Task item: Beginning with the line where "Sitemap (1406, 1401)" appears, retype every remaining line of the data below, both the first and last included.
[Source material Boundary: Start]
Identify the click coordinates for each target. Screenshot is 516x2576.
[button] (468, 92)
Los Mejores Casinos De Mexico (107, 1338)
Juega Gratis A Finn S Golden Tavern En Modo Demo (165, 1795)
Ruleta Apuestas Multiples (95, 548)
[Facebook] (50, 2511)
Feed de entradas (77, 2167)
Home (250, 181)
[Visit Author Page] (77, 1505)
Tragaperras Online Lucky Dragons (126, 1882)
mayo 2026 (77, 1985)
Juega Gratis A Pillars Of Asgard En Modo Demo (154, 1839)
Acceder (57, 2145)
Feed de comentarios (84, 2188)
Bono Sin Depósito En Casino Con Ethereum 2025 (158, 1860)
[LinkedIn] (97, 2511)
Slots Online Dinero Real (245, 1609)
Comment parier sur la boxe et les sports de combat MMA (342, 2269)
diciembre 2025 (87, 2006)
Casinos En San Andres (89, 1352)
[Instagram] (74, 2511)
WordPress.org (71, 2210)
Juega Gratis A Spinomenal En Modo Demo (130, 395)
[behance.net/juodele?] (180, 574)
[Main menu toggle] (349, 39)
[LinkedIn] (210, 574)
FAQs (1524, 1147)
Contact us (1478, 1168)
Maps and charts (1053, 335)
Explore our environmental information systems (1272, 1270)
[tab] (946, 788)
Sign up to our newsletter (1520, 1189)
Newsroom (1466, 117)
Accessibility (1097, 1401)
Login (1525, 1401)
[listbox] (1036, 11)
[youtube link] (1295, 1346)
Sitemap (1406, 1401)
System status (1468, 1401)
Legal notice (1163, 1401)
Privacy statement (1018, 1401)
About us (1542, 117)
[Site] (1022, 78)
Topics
[Source material Boundary: End]
Written reply:
Sitemap (1406, 1401)
System status (1468, 1401)
Legal notice (1163, 1401)
Privacy statement (1018, 1401)
About us (1542, 117)
[Site] (1022, 78)
Topics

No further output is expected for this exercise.